**DOCUMENT SEGMENT:**
"""
Horizontal and vertical colorbars with preset picker

The wavelet example (examples/wavelet.py) shows four colorbars around a 3D view: two horizontal bars (top and bottom) and two vertical bars (left and right). Clicking any colorbar opens its control panel with preset picker, scale mode, and discrete settings. Only one panel can be open at a time.

Real-world integration — horizontal footer colorbar

A production app using trame-colormaps for climate data visualization. Each data variable gets its own horizontal colorbar at the bottom of the view, with symlog tick marks that adapt to the data range.

UI How-To

Opening the Control Panel

Hover over any colorbar and the cursor changes to a context-menu icon:

Click the colorbar to open its control panel. Only one panel can be open at a time — opening one automatically closes any other.

The Control Panel

The control panel has three sections, top to bottom:

• Toolbar — A row of icon buttons across the top that control scale, diverging mode, preset category, colorblind filtering, inversion, discrete banding, and custom range. A search field and close button sit on the right.

• Settings panels — Context-sensitive inputs that appear below the toolbar depending on which modes are active. These include discrete color count, diverging mode controls (|max| and ε tolerance), and custom range inputs (Min / Max).

• Preset list — A scrollable list of colormap swatches filtered by the active category, colorblind setting, and search text. Click any swatch to apply it immediately.

Toolbar

The toolbar has three areas, left to right:

• Icon buttons — Nine buttons separated into three groups by vertical dividers. Active toggles show a primary-colored square outline; the icon itself stays black. The NaN color button opens a dropdown instead of toggling. Details on each button below.

• Search / preset name — Shows the name of the currently active preset. Click into it to type and filter the preset list by name. Use the clear button to reset the search. Switching categories clears the search.

• Close button (✕) — Dismisses the control panel.

Icon Buttons (left to right)

#	Icon	Active	Name	Description
1a		always	Scale: Linear	Click to cycle to Log. In Δ mode, cycles to SymLog.
1b		always	Scale: Log	Click to cycle to SymLog. Not available in Δ mode.
1c		always	Scale: SymLog	Click to return to Linear.
2			Δ Difference	Forces diverging-only presets, symmetric range, exposes |max| and ε. Disabled when Log scale or Custom Range is active.
3		—	Category	Opens a dropdown to select one preset category (Sequential, Multi-Sequential, Diverging, Cyclic). Default is Sequential. Disabled in Δ mode.
"""
**TASKS TO CARRY OUT:**
a - From the colorbar documentation, reproduce the part that opens with the words "Icon Buttons (left" and closes with "available in Δ mode.".
b - In the colorbar documentation, which example file shows four colorbars around a 3D view?
c - Extend the colorbar documentation, starting right after its final line.

**DATASET ROWS:**
"""
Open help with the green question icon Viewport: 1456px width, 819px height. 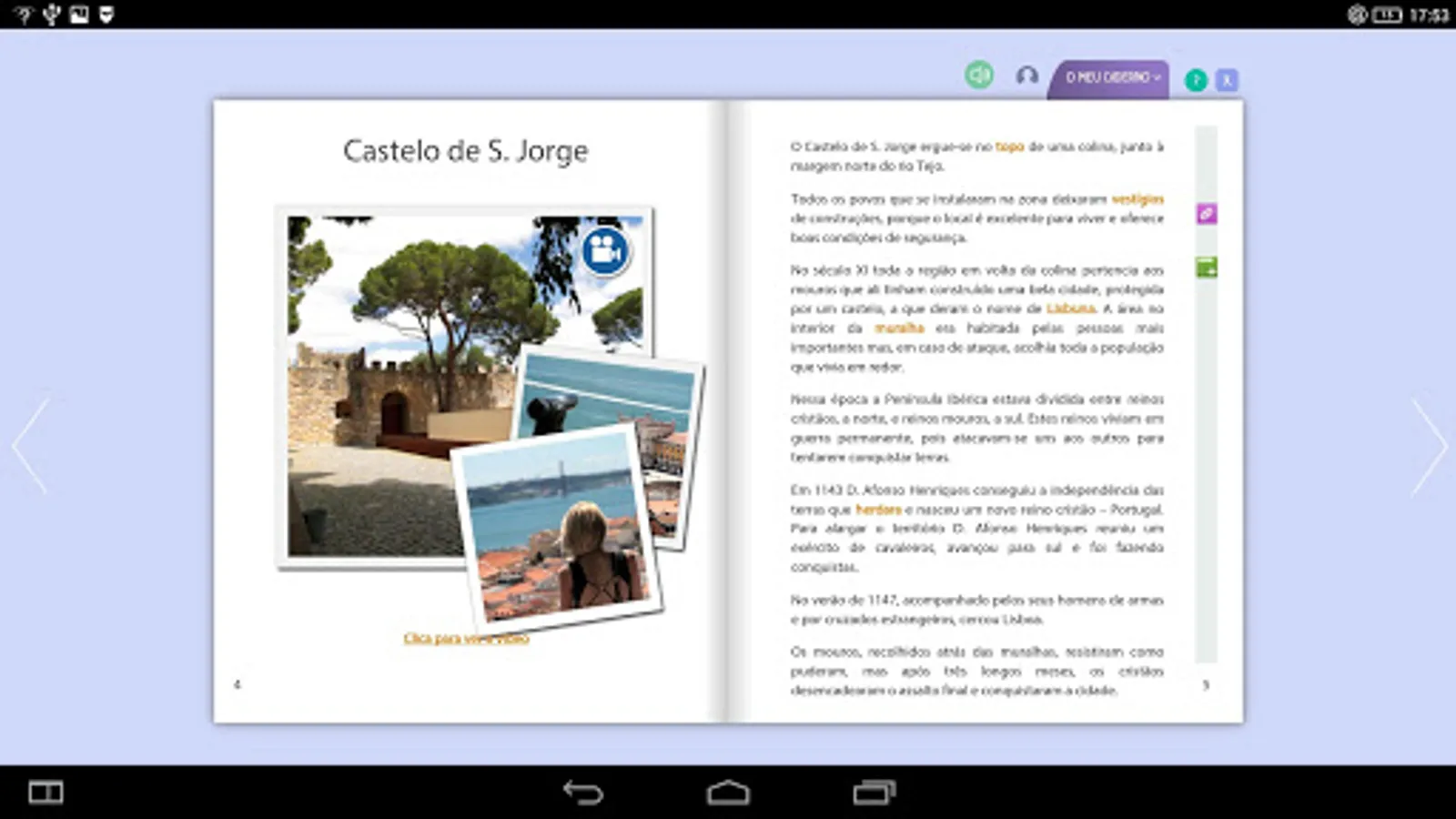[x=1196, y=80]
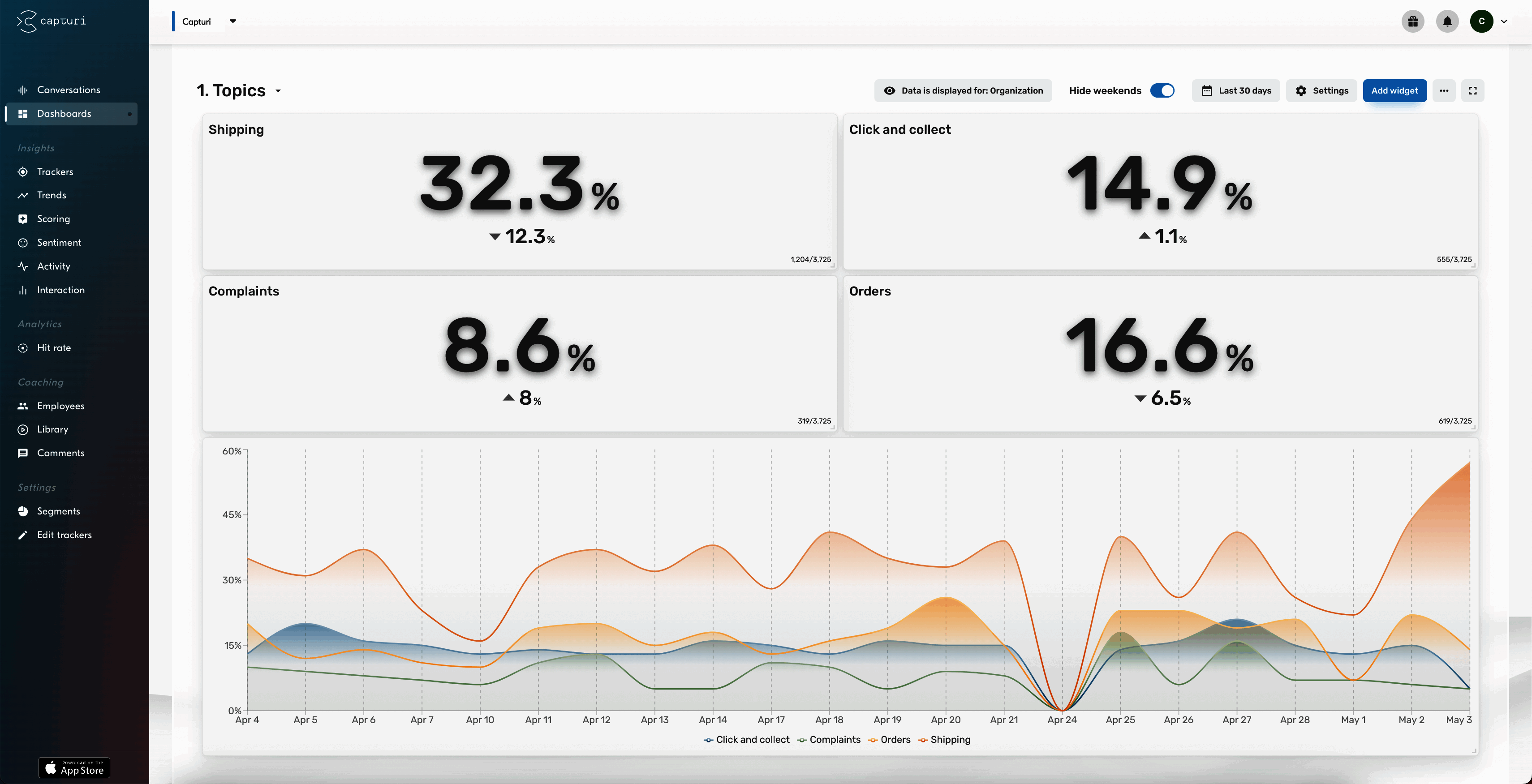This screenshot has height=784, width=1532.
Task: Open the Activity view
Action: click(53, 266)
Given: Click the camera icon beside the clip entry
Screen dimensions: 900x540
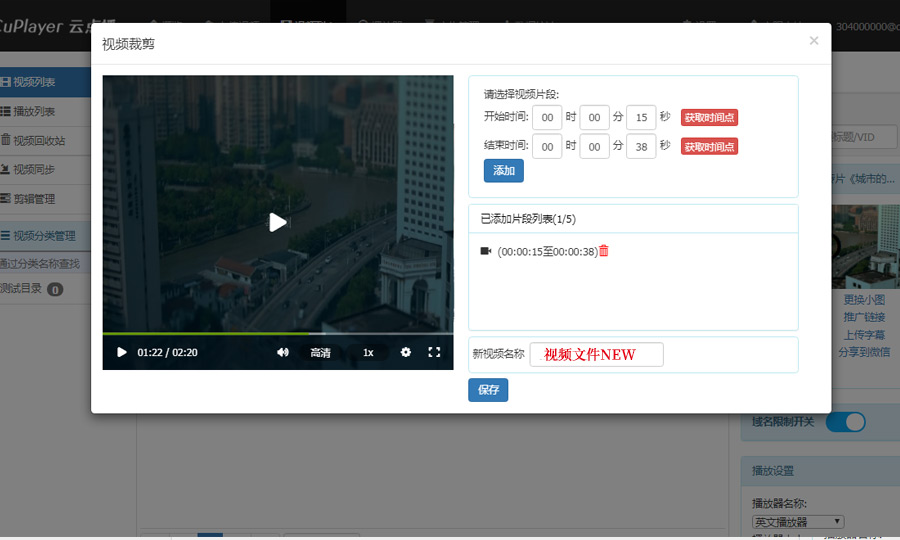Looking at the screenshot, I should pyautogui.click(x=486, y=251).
"""
**SOLVED TASKS:**
a -
Icon Buttons (left to right)

#	Icon	Active	Name	Description
1a		always	Scale: Linear	Click to cycle to Log. In Δ mode, cycles to SymLog.
1b		always	Scale: Log	Click to cycle to SymLog. Not available in Δ mode.

b - examples/wavelet.py

c -
4			Colorblind Safe	Limits the Preset list to colorblind-safe presets within the active category.
5			Invert	Reverses the colormap direction (shown in the Colorbar and Preset list).
6		—	NaN Color	Opens a dropdown to select the color used for NaN/missing data. Default is transparent. Shows a color swatch and situation label for each option.
7			Discrete	Switches between continuous gradient and discrete color banding. Exposes band count in Settings panel.
8			Custom Range	Toggles between data-driven range and manual Min/Max inputs. Disabled in Δ mode. Cannot be active at the same time as Δ Difference.
9			Cut Outside Range	Switches between clamp mode (out-of-range values get endpoint color) and cut mode (out-of-range values get NaN color). Disabled unless Custom Range or Δ mode is active.

Empty rows in the table indicate the vertical separator dividers between button groups.

Mutual Exclusion Rules

• Δ Difference is disabled when Scale is Log or when Custom Range is on. You can always turn Δ Difference off.
• Custom Range is disabled when Δ Difference is on.
• Cut Outside Range is disabled when neither Custom Range nor Δ Difference is active.
• Category dropdown is disabled when Δ Difference is on (presets forced to Diverging). When Δ is turned off, category resets to Sequential.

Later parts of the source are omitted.